* Excerpted records *
+++++
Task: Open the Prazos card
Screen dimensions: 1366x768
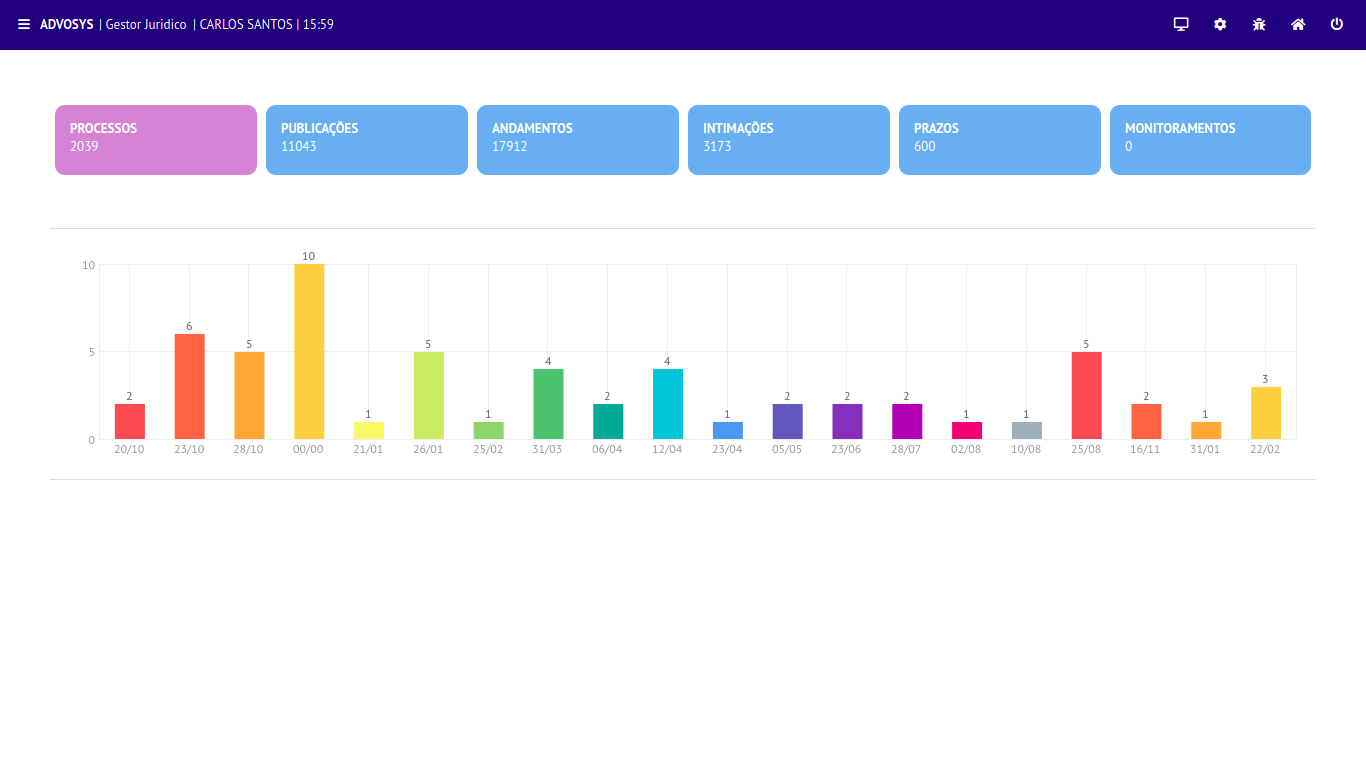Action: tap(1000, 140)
+++++
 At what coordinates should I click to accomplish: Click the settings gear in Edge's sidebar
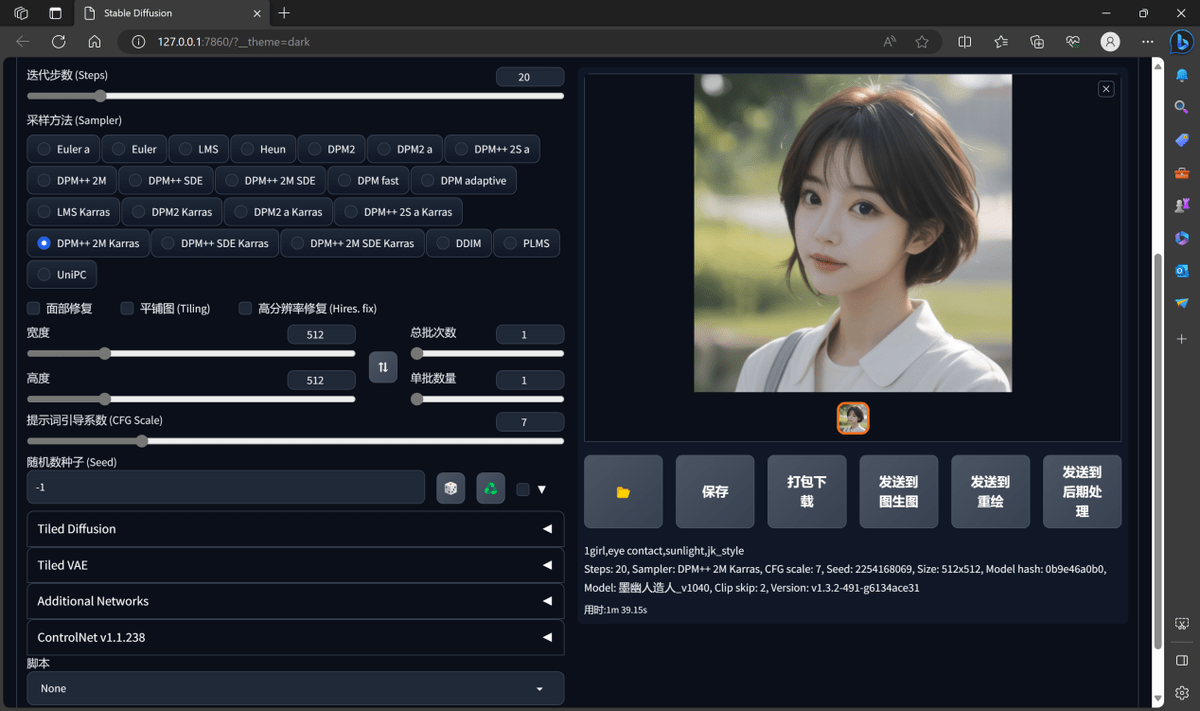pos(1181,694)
+++++
* Directions *
Could you edit the lines between the one holding "Task: Open the Prazos card" and the one holding "Action: tap(1000, 140)", inclusive, so that "card" becomes "tile" and nothing else changes? Give only those lines, without the pictures.

* Output *
Task: Open the Prazos tile
Screen dimensions: 1366x768
Action: tap(1000, 140)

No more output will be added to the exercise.